(Stored data)
• • • • •

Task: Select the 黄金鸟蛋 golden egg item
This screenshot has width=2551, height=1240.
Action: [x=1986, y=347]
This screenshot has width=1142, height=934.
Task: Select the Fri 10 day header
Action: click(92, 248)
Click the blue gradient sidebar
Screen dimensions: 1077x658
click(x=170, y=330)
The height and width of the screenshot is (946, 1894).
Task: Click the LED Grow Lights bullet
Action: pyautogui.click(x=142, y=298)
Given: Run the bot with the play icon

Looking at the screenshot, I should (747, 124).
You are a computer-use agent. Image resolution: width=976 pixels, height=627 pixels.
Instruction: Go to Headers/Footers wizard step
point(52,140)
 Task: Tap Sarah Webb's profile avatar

• • • • •

Nothing should appear in the output except the lines from the one with "Screen dimensions: 1077x658" through the end of the records above, copied exactly.

*RESULT*:
Screen dimensions: 1077x658
click(x=170, y=330)
The height and width of the screenshot is (946, 1894).
Task: Click the LED Grow Lights bullet
Action: pyautogui.click(x=142, y=298)
Given: Run the bot with the play icon

Looking at the screenshot, I should (747, 124).
You are a computer-use agent. Image resolution: width=976 pixels, height=627 pixels.
Instruction: Go to Headers/Footers wizard step
point(52,140)
 Task: Tap Sarah Webb's profile avatar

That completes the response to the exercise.